For help, advice and discussion about stuff not related to aviation. Play nice: no religion, no politics and no axe grinding please.
By PaulB
#1665745
Again, I hope there’s no paywall. This article from Time Magazine highlights a Psychologist whose quest is catalogue foreign words with no direct English translation. “Schadenfreude” is I guess a well known example.

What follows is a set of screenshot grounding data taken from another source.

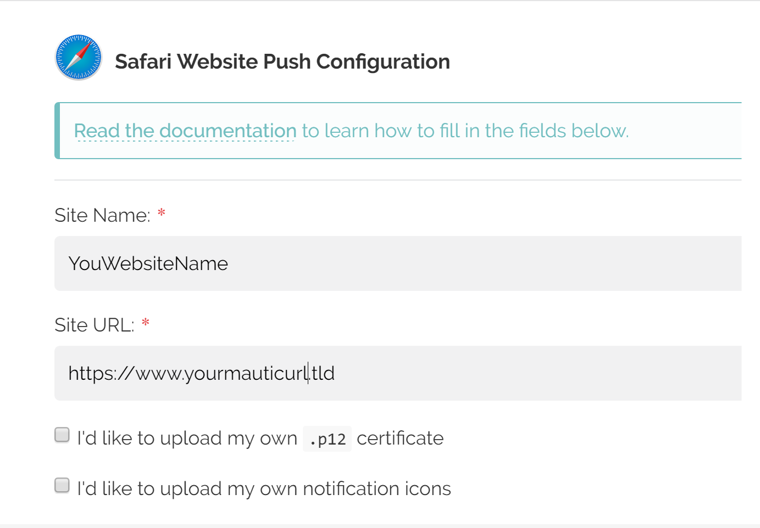Click the Site Name label
760x528 pixels.
click(x=102, y=215)
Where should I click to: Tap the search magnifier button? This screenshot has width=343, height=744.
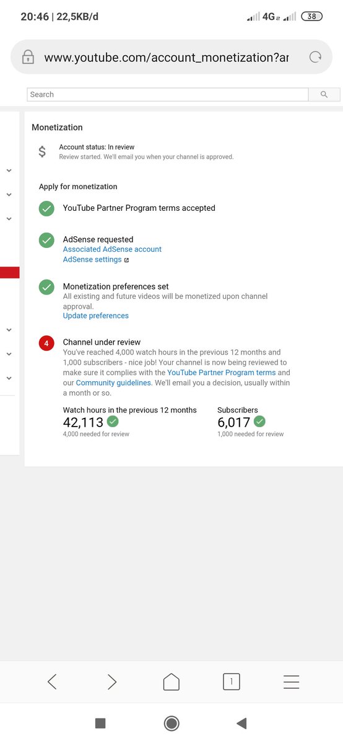[x=324, y=94]
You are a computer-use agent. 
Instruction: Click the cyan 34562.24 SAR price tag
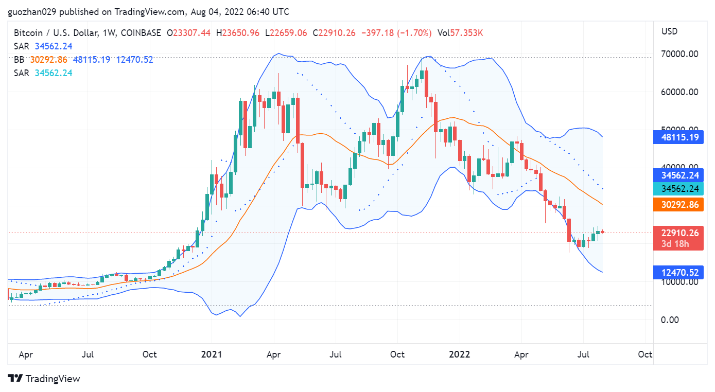tap(678, 189)
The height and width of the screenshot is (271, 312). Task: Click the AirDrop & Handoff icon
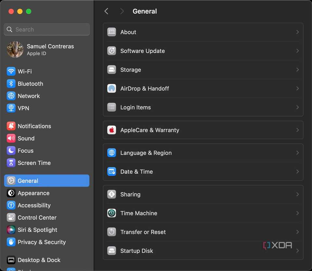[x=111, y=88]
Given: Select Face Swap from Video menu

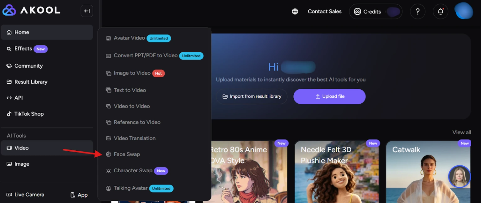Looking at the screenshot, I should tap(127, 154).
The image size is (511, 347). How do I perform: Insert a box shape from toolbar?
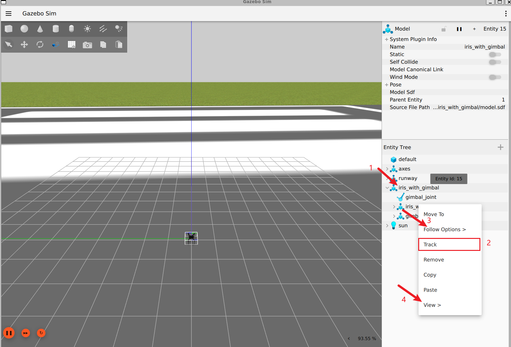(9, 29)
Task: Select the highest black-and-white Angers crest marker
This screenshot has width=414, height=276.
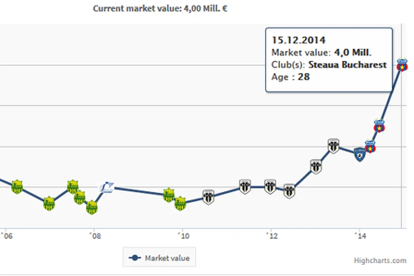Action: click(334, 146)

Tim Lomas, a lecturer in positive psychology at the University of East London — and a man who signs his emails “Best Wishes” — is engaged in the opposite endeavor: analyzing all the types of well-being that he can possibly find. Specifically, Lomas is searching for psychological insights by collecting untranslatable words that describe pleasurable feelings we don’t have names for in English. “It’s almost like each one is a window onto a new landscape,” Lomas says of words like the Dutch pretoogjes, which describes the twinkling eyes of someone engaged in benign mischief.


Here’s the Time article

http://time.com/5265277/learn-new-words ... ium=social

And here’s Dr Lomas’s website of foreign words

https://www.drtimlomas.com/lexicography
#1665825
Teuch

Dreichit - not to be confused with dreicht.

Houfin

Smirry

Gallus

Gang (to go)

Riechen.

Ah Ken(I know)

Yep, Scots is possibly a dialect of English,
Some funny bits of Dutch/Germanic and Gaelic in there.

Ye gonnae naw, haud yer whiesht!
kanga liked this
#1665836
Talking to a friend in Geneva about an ice skating manoeuvre her daughter always found difficult.........'we call it a black beast'.

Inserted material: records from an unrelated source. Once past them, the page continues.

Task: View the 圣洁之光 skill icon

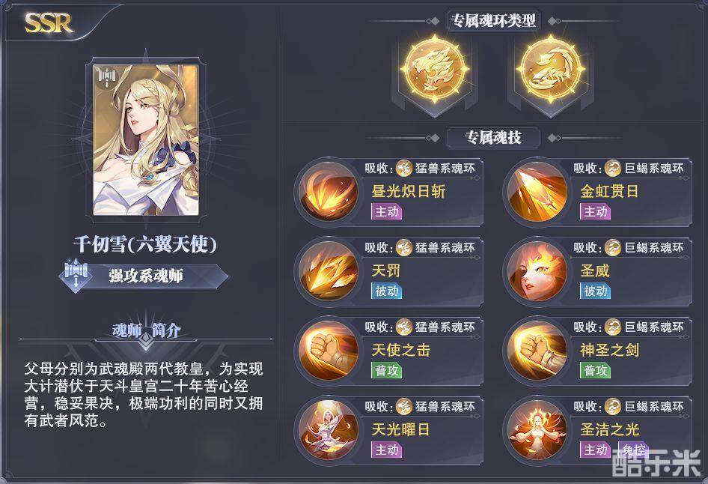Action: pyautogui.click(x=537, y=430)
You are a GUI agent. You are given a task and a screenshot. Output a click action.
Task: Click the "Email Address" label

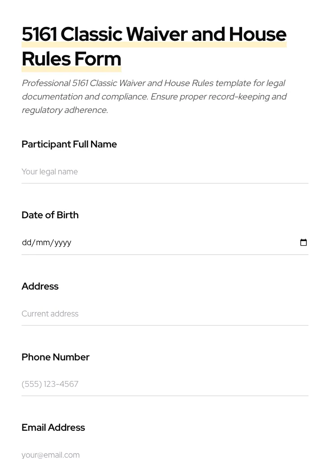tap(53, 428)
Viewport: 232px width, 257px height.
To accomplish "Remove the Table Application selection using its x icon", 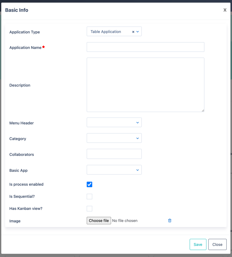I will 133,32.
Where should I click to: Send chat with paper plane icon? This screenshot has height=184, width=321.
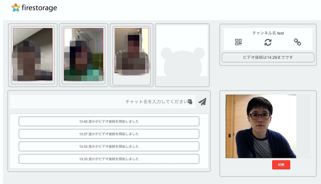202,102
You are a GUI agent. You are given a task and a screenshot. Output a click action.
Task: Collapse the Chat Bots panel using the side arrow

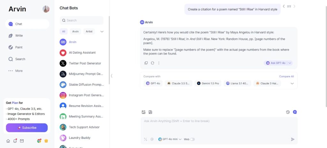[x=111, y=76]

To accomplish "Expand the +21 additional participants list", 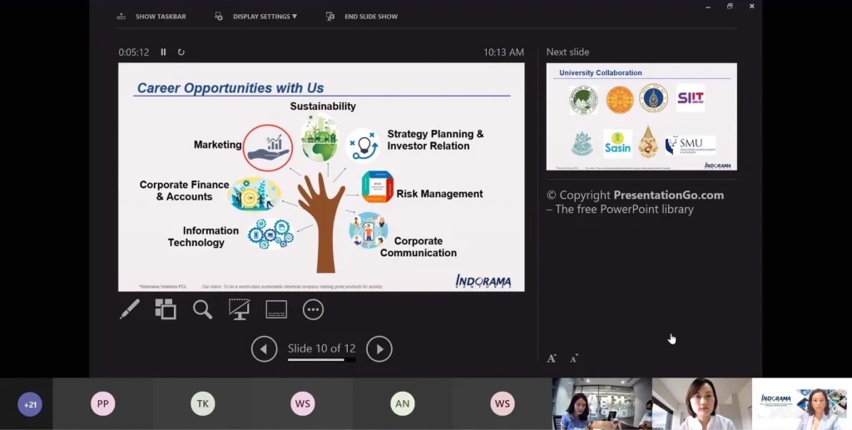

I had to think for a moment.

"Ah yes, in English we call that bete noir."

(Someone techy can insert the circumflex.)
#1665845
Bill Haddow wrote:For words which indicate pleasure / well being, with no real English equivalent, I could only think of couthy and sonsie

Girn and sleekit are splendid words.

Bill H


Where fur yer girnin sleekit face, ya bass”

I find myself reverting to my parental or older phrases with my kids. As someone who left the UK nearly 20 years ago, the “primordial” return of some parental phrases I find both funny as f888, and fascinating as a language geek.

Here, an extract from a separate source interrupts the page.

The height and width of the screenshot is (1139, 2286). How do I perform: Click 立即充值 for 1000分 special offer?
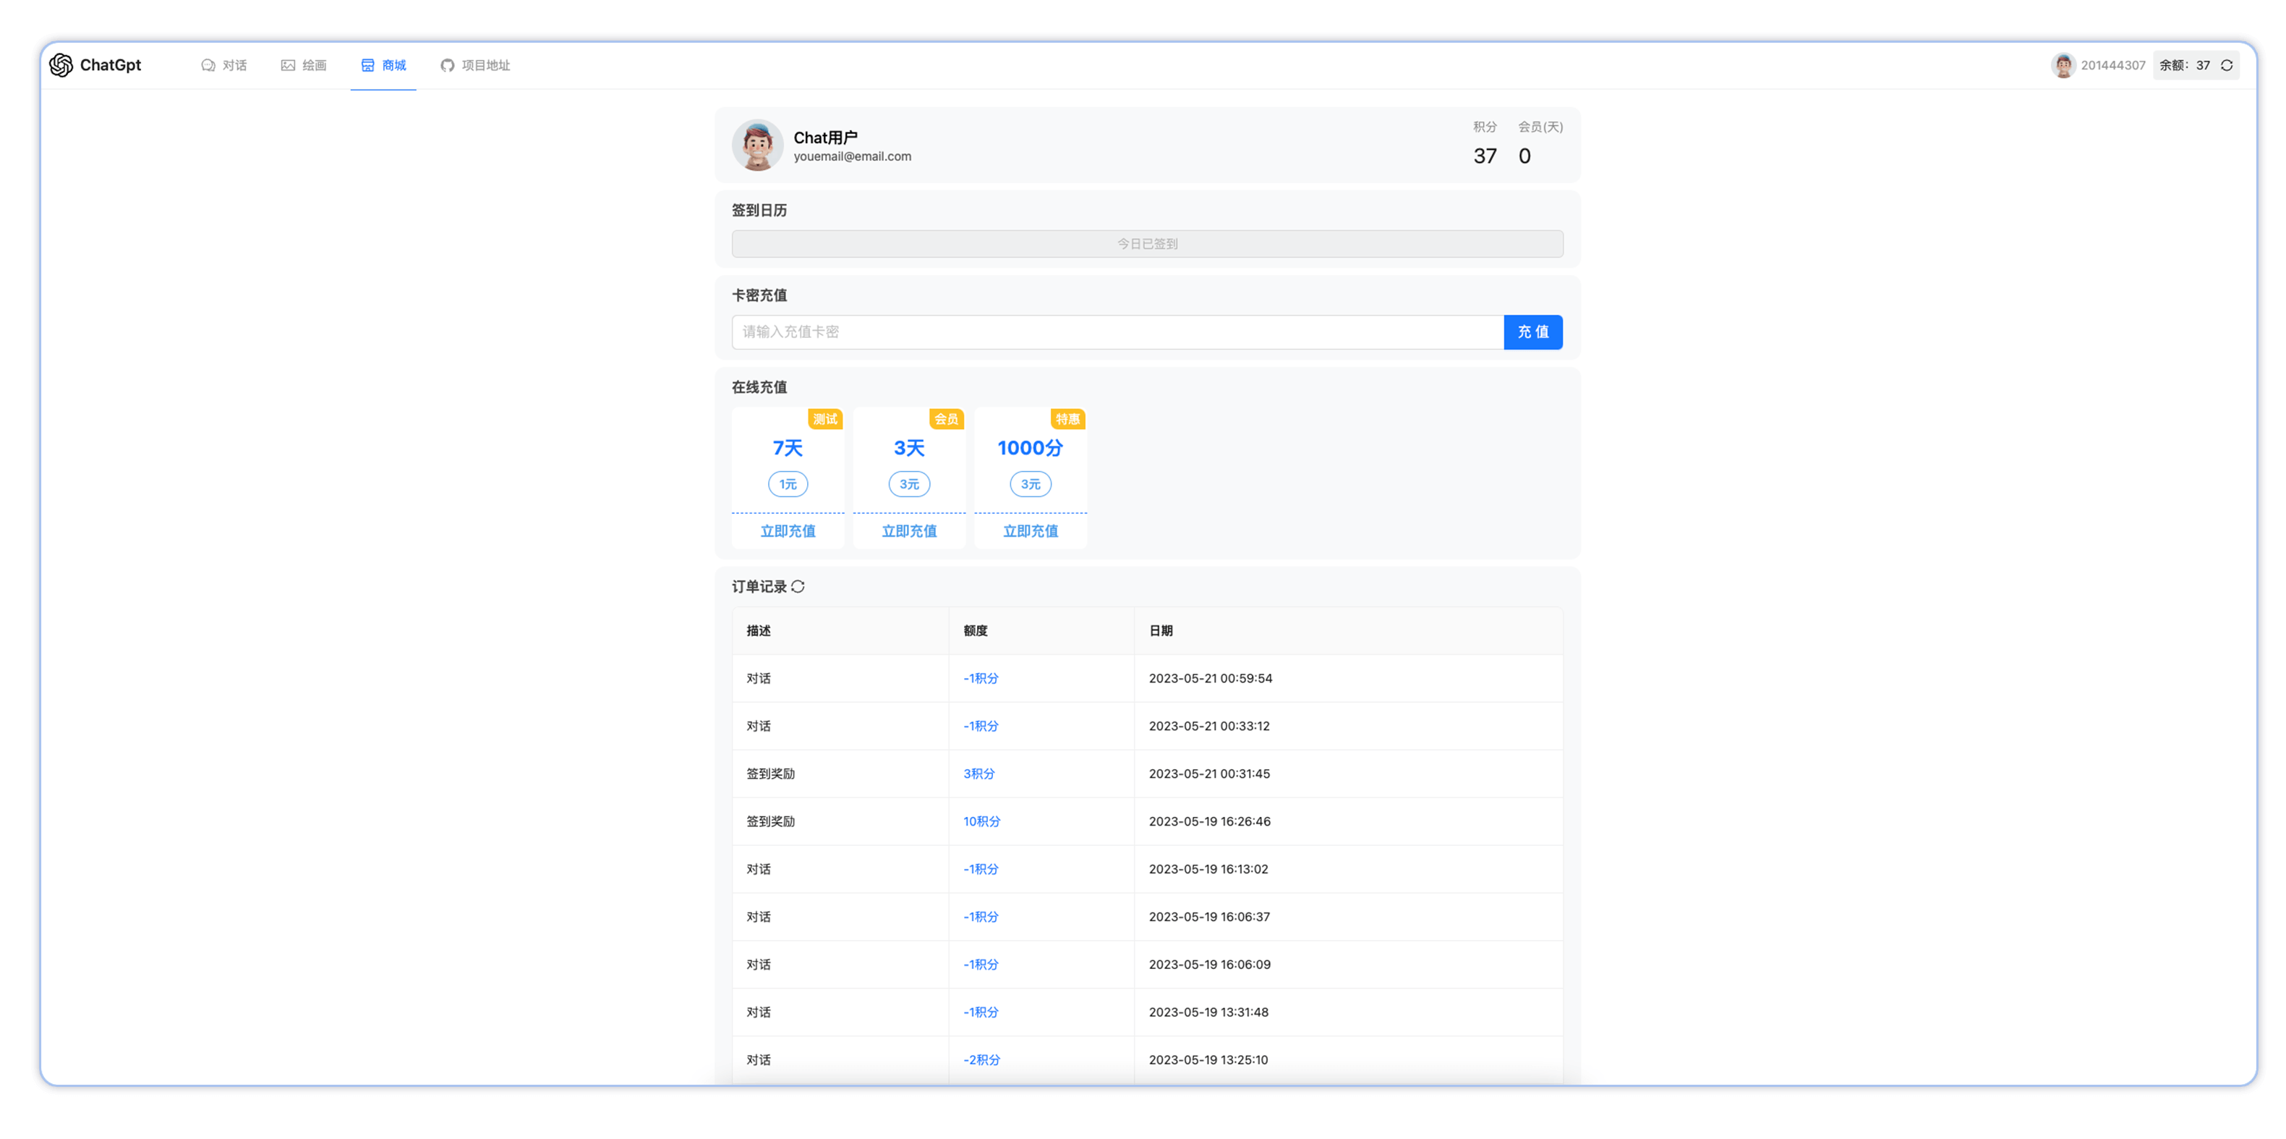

It basically suggests the imprinting of some linguistic parental techniques are laid down at the time of “baby brain”.

Impossible to say in my case, as I was in Scotland for years after I switched from baby brain - but ask anyone on here who had a multi lingual childhood their response to recall/recognition/response of words they grew up with.

High prob those frequently exposed to words and phonemes prior to the loss of baby brain can recall and even reproduce, even decades later. At least, that was the research conclusions a few years back. :wink:
kanga liked this
#1665848
Skelp

In English the closest is “being slapped” or “belted”

If yer mithir said ye were in fur a richt skelpin...

...before anyone starts with the whole Scots isnae a richt taal, I think “skelp” is pretty much the perfect example.

Depending on the context, intonation and social surroundings- it was/is one of those non-English words that is noun/verb etc

I don’t think I’ve ever found a direct equivalent of “face like a richt skelp erse”
User avatar
By PeteSpencer
FLYER Club Member  FLYER Club Member
#1665862
Charles Hunt wrote:Many thanks Colonel, however due to infrequent usage I doubt I will remember the information when needed.

Bête. It works!!


So how does it work for a PC?

I remember keef sending me a long list of 3 figure codes,ong lost

Have we come on since then?

Petet
#1665866
PeteSpencer wrote:
Charles Hunt wrote:Many thanks Colonel, however due to infrequent usage I doubt I will remember the information when needed.

Bête. It works!!


So how does it work for a PC?

I remember keef sending me a long list of 3 figure codes,ong lost


Progress has been made.... now you get pages of instructions

https://www.wikihow.com/Put-Accents-on-Letters

(for you Apple folks, it's a similar method on the iPad/Phone - ie long press on the key.)
#1665916
Flyin'Dutch' wrote:
You mean a fanny?


FD, careful ! We don't want to go down the "two people separated by a common language" route when the reality is that the language can be quite uncommon.

Fannies, fanny-bags, suspenders, knickers, pants, bum, fag, and many other words change their meaning radically mid-Atlantic.